- _Records provided_:
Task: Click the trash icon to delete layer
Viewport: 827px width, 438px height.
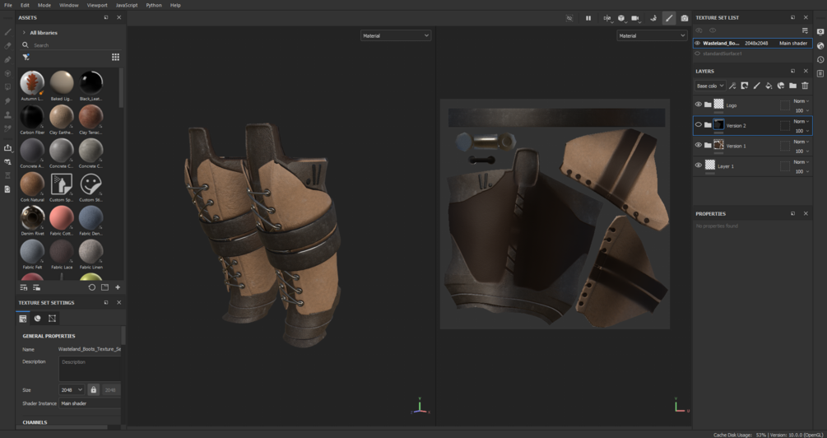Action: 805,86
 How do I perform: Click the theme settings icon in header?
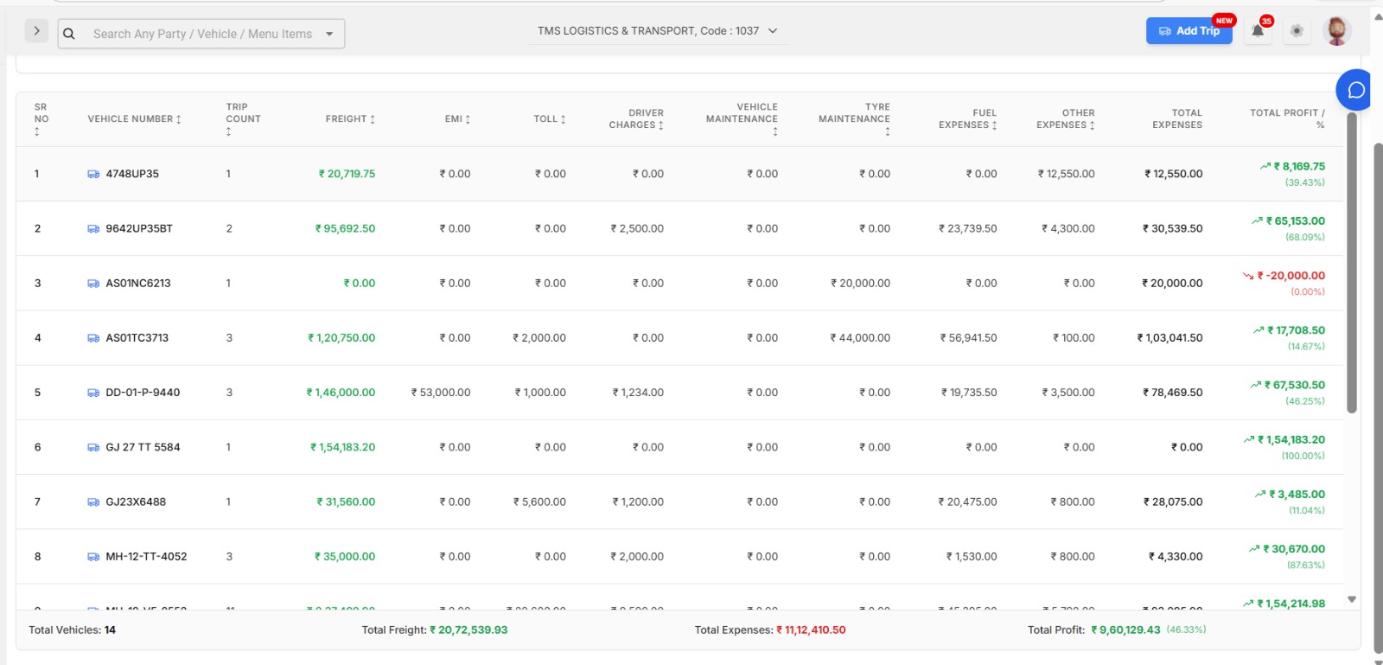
* * *
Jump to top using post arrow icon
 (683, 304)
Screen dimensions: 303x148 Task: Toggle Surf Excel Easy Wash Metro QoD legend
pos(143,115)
* * *
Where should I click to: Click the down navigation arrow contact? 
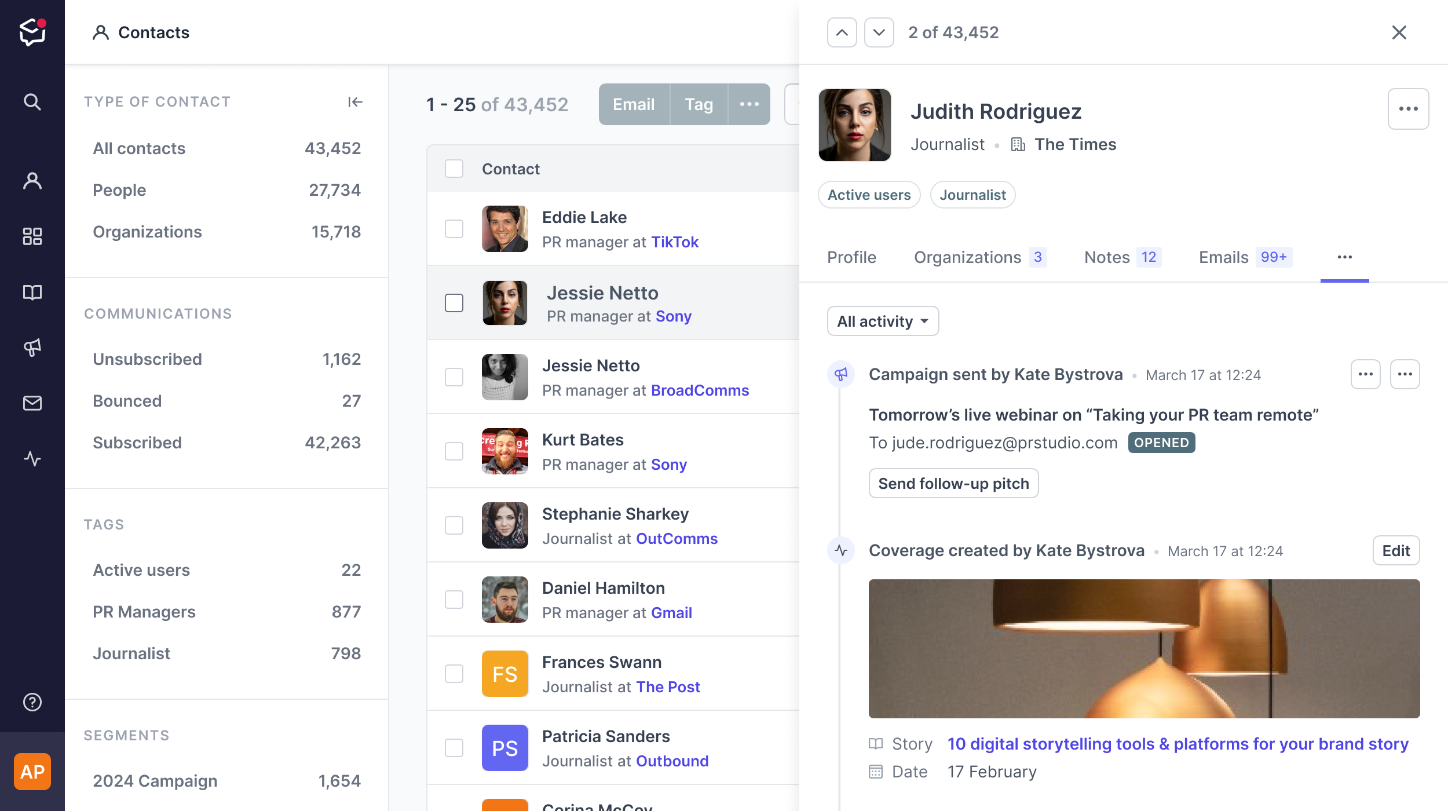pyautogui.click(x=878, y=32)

- _What the task asks_:
Copy only the lines above from the one containing "Viewport: 827px width, 438px height." through the one containing "How do I perform: Click", both included. Leave out the pictures.

- _Solved problem_:
Viewport: 827px width, 438px height.
Action: 805,86
 How do I perform: Click the theme settings icon in header?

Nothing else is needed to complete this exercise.